> _What you are asked to do_
Print the lines from the start of the records through the line containing "point(85,191)", reproducing each one unchanged, with both ends included.

> _Information shown_
----------

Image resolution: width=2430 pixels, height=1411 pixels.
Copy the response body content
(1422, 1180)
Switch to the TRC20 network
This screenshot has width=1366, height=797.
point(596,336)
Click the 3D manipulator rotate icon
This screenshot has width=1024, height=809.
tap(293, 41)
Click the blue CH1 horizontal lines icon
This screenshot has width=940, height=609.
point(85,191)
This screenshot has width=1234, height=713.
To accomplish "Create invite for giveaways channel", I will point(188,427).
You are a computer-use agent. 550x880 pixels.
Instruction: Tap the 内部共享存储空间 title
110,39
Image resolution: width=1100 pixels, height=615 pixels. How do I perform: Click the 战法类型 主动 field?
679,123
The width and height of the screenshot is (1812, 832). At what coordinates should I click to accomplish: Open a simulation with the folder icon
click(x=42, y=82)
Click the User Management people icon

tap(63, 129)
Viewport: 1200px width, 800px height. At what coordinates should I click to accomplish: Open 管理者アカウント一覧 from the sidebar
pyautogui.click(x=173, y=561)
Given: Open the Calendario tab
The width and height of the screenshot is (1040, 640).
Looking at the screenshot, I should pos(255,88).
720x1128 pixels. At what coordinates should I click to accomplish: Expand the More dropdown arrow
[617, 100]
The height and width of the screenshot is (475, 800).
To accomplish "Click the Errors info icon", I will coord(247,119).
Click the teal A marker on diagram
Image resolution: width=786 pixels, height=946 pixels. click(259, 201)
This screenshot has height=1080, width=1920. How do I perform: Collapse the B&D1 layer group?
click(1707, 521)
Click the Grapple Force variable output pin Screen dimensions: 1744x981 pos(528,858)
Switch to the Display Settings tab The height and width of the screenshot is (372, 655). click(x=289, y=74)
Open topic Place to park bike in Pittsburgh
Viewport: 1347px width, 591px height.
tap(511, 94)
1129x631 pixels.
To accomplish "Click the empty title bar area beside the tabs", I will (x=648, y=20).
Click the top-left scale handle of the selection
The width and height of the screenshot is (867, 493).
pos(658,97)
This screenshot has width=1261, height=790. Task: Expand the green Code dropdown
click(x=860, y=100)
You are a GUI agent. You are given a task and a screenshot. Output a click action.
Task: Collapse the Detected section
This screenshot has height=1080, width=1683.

----------

> _Problem solution_
Image resolution: width=2430 pixels, height=1411 pixels.
Copy the response body content
(1422, 1180)
Switch to the TRC20 network
This screenshot has width=1366, height=797.
point(596,336)
Click the 3D manipulator rotate icon
This screenshot has width=1024, height=809.
tap(293, 41)
Click the blue CH1 horizontal lines icon
This screenshot has width=940, height=609.
point(85,191)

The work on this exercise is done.